# GETA Compressed Model Extractor

This notebook helps extract compressed models from GETA checkpoints. The compression is achieved through the Only-Train-Once (OTO) library which is integrated with the GETA compression technique.

## Overview

1. Import required libraries
2. Define extraction function
3. Extract compressed model from checkpoint
4. Analyze and visualize model statistics

In [None]:
# Import required libraries
import os
import sys
import torch
import argparse
from pathlib import Path

# Add the parent directory to sys.path to be able to import OpenGait modules
sys.path.insert(0, os.path.abspath(os.path.join(os.getcwd())))

# Import OpenGait and Only-Train-Once modules
try:
    from opengait.modeling import models
    from only_train_once import OTO
    print("✓ Successfully imported OpenGait and OTO modules")
except ImportError as e:
    print(f"Error importing required modules: {e}")
    print("Make sure you are running this notebook from the OpenGait directory")
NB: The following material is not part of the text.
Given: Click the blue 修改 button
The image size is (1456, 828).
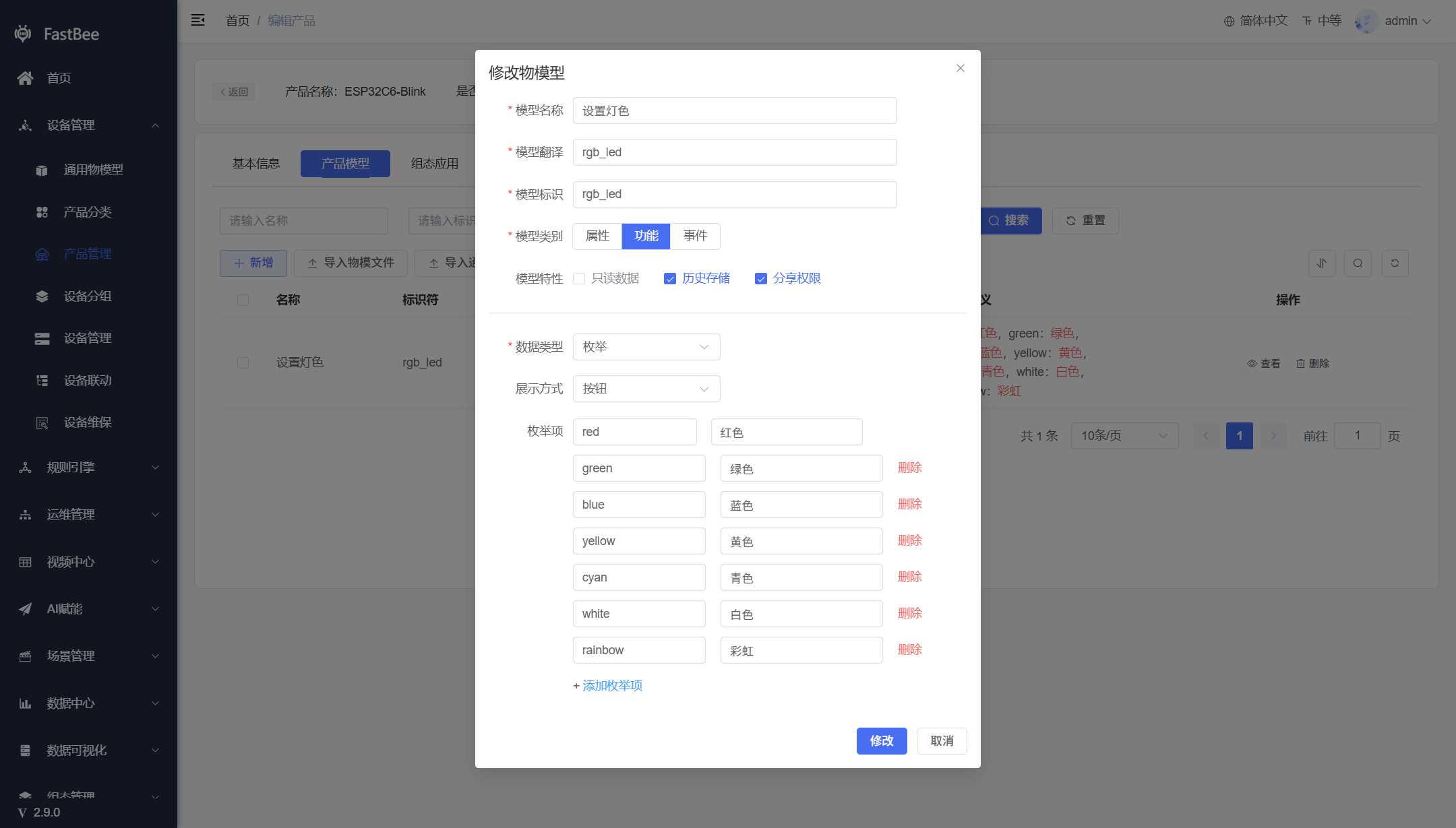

## Define Extraction Function

The following cell defines the `extract_compressed_model` function that:
1. Loads a GETA checkpoint
2. Creates the model based on configuration
3. Traces the model with dummy input
4. Initializes OTO and constructs the compressed model
5. Compares original and compressed models (parameters, size, etc.)

In [None]:
def extract_compressed_model(checkpoint_path, output_dir='./compressed_models', 
                           model_name='GaitGLGeta', cfg_path='./configs/gaitgl/gaitgl_geta.yaml',
                           visualize=True):
    """
    Extract compressed model from a GETA checkpoint.
    
    Args:
        checkpoint_path: Path to the checkpoint file
        output_dir: Directory to save the compressed model
        model_name: Name of the model class
        cfg_path: Path to the model config file
        visualize: Print model statistics comparison
    
    Returns:
        Path to the compressed model if successful, None otherwise
    """
    print(f"Loading checkpoint from {checkpoint_path}")
    
    # Make sure output directory exists
    os.makedirs(output_dir, exist_ok=True)
    
    try:
        # Load the checkpoint
        checkpoint = torch.load(checkpoint_path, map_location='cpu')
        
        # Get model configuration
        from opengait.utils import config_loader
        cfgs = config_loader(cfg_path)
        
        # Create model instance
        print(f"Creating {model_name} instance")
        ModelClass = getattr(models, model_name)
        model = ModelClass(cfgs, training=False)
        
        # Load weights
        if 'model' in checkpoint:
            model.load_state_dict(checkpoint['model'])
        else:
            model.load_state_dict(checkpoint)
            
        # Move model to GPU if available
        device = torch.device('cuda' if torch.cuda.is_available() else 'cpu')
        model = model.to(device)
        
        # Create dummy input for the model
        print("Creating dummy input for model tracing")
        batch_size = 4
        seq_len = 30  # Frames per sequence
        height = 64   # Height of silhouette
        width = 44    # Width of silhouette
        
        torch.manual_seed(42)  # For reproducibility
        sils = torch.rand(batch_size, seq_len, 1, height, width).to(device)
        labs = torch.zeros(batch_size).long().to(device)
        typs = torch.zeros(batch_size).long().to(device)
        vies = torch.zeros(batch_size).long().to(device)
        seqL = torch.full((batch_size,), seq_len).long().to(device)
        
        dummy_input = [sils, labs, typs, vies, seqL]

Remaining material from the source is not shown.